Early in the second period, after meekly going down, 3-0, their prospects seemed nearly hopeless. Once again in a crucial game the Capitals appeared not to know how to win. Just because you escape from a couple of backs-to-the-wall games doesn't make you Houdini. But when Garry Galley got it to 3-1, the entire team appeared reborn. They swarmed around Ron Hextall like he was the bait for a shark feed frenzy. Soon it was 3-2, and then, under relentless pressure 19 shots in the period Hextall yielded again. Fans, dressed in home white and carrying white pompons, leaped up and down making Capital Centre look like a cotton field in full bloom.
When Dale Hunter pushed the score to 4-3, early in the third period the lucky seventh power play for the Capitals after having fanned on their first six there seemed no way Washington could be denied for anything less than cruel, torturous reasons. But the Flyers quickly tied the score, and from then on they might as well have been in overtime. When overtime officially came the Capitals were the aggressors. How many shots did they fling at Hextall? Does 100 sound like too many? How close were they? So close that if they were any closer, you could shave with them. And when Hunter finally pinched through and pierced him, there was the noise of 20,000 sleepless nights, 20,000 muffled screams, 20,000 broken hearts all freed from the grasp of history and exploding into joy.
"Obviously, tonight was meant to be," Rod Langway gushed. "It had to be that we won this game."
The monkey is gone.
One monkey won't stop no show no more.
Perhaps in recent seasons the Capitals were burdened by unfair expectations. Perhaps they weren't ready to be a championship team. But even before this season began the loudest cheers were coming from inside the organization. When Bengt Gustafsson agreed to return to Washington after a year of repatriation in Sweden, the Capitals were euphoric. Abe Pollin toasted the official announcement by asking Gustafsson via trans-Atlantic videophone what kind of beer he wanted the Stanley Cup filled with. Acquiring Dale Hunter as a countervailing force for regular season and playoff games against the bullyboy Flyers and the Islanders was a specific act of fine-tuning that has clearly paid handsome dividends.
So enthusiastic were the Capitals about their prospects, that at their preseason media luncheon David Poile and Bryan Murray publicly acclaimed this as their deepest and best Capitals team ever, and plainly committed themselves to winning the division. And indeed, with nine games left to go in the regular season the Capitals were well in front. But they inexplicably suffered an anxiety attack, winning but one of their remaining games. That collapse triggered memories of past collapses, and when the Capitals lost Games 1, 3 and 4 of the playoffs particularly Game 4, which Murray called "the bottom of the barrel," coughing up a three-goal lead with nine minutes to play they seemed destined for the same old story, same old act: one step up, and two steps back.

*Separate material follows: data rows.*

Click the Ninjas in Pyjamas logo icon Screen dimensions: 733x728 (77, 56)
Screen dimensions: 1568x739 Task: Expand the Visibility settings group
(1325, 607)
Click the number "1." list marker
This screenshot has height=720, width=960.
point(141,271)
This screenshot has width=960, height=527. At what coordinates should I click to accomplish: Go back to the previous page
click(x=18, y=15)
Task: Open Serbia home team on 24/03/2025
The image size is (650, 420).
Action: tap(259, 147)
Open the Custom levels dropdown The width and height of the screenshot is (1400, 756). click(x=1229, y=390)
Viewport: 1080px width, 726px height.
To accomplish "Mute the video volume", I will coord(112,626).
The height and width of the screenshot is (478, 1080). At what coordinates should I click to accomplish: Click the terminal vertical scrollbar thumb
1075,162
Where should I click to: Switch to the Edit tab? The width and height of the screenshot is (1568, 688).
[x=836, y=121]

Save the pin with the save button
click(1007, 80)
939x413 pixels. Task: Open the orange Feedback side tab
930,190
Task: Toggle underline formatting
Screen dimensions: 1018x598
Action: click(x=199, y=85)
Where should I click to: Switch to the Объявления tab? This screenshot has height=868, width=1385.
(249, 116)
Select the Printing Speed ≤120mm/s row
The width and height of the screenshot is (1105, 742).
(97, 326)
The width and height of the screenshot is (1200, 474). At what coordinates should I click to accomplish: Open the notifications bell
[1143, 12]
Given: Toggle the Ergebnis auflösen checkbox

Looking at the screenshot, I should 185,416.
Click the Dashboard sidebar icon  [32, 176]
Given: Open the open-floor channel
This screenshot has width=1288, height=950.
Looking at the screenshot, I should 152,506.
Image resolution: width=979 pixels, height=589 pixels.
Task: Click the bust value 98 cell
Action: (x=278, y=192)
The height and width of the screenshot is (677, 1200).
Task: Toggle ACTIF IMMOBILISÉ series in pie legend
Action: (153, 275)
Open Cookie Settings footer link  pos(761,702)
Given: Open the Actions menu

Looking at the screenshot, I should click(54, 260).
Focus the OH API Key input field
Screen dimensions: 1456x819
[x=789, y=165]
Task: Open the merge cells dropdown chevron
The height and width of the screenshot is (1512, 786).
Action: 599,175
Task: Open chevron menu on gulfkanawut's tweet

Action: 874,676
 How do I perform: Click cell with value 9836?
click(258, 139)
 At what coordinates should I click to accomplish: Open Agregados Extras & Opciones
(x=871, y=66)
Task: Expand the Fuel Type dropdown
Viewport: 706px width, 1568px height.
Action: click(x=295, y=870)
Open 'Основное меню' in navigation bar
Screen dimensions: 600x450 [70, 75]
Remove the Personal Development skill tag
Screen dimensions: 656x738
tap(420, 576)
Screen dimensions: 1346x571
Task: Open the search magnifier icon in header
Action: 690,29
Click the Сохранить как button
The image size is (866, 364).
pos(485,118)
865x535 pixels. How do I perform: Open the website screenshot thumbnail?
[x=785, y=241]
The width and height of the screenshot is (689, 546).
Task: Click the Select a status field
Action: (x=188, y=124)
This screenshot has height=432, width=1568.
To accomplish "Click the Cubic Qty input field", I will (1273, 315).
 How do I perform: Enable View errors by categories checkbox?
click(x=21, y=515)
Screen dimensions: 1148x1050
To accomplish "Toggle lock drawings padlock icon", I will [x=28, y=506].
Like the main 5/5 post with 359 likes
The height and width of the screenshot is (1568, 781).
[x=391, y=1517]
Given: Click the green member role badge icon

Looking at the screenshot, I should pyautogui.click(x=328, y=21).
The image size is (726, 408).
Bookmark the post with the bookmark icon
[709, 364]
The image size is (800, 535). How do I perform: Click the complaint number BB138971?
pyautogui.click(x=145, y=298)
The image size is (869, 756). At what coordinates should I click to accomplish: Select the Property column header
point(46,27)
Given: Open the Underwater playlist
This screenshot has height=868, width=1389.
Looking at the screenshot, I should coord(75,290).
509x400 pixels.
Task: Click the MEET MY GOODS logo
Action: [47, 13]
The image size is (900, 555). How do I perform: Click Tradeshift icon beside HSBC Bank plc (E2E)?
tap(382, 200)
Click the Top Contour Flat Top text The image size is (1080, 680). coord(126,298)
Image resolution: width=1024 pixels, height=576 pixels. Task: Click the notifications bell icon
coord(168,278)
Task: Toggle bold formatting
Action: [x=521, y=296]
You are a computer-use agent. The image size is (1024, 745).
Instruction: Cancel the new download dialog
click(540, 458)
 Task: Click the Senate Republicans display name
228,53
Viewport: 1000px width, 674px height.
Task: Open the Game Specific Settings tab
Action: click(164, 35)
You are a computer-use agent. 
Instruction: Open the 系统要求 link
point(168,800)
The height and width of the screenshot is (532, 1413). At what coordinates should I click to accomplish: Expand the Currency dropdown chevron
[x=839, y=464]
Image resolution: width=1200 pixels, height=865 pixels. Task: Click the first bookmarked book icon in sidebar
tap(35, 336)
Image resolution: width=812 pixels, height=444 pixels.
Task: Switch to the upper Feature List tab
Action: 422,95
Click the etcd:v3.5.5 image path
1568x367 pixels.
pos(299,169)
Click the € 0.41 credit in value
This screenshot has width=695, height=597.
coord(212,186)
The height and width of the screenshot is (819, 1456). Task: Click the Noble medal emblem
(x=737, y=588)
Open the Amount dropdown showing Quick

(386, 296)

Their comeback has been inspiring to fan and player alike. For all the confidence the players claimed to have, what pleasant history was it based on? For all their towel-waving, how many fans truly believed the Capitals would win this series, considering every time they'd lost a playoff game they'd lost the series? Every time they'd come to the brink of elimination they'd gone over the side. You crawl before you walk. Who's to say that in their way winning Games 5 and 6 weren't more important in the long run than winning Game 7? In Game 7, the pressure was equal for both teams. It's interesting that Murray, an old basketball coach, exhorted the Capitals to think of themselves as being in the NCAAs. True, they're professionals and the NCAAs are for amateurs. But are we sure the Capitals are paying more than the University of Kentucky?
So what are we to make of a Capitals team that responded best when publicly threatened with punishment? You'll remember when they faltered in December, Poile decreed that a "reevaluation" was at hand. The Capitals responded with a 2-0-2 record, and the threat of banishment was rescinded. After the humiliation of Game 4, Poile again went public, promising that Game 5 would be "crucial" to the careers of many of the Capitals. And obviously there was a Game 6 and 7. Everyone familiar with "The Boy Who Cried Wolf" knows such a strategy can backfire. But for this season it seemed to have worked.
Now it's on to the next round, a round the Capitals figured to be watching on TV. Though similarities are evident, it's too soon to compare this series with the Devils to the 1986 series with the Rangers. Let the Capitals rest blissfully for one night before confronting them with the specter of history. They have earned the sleep of kings.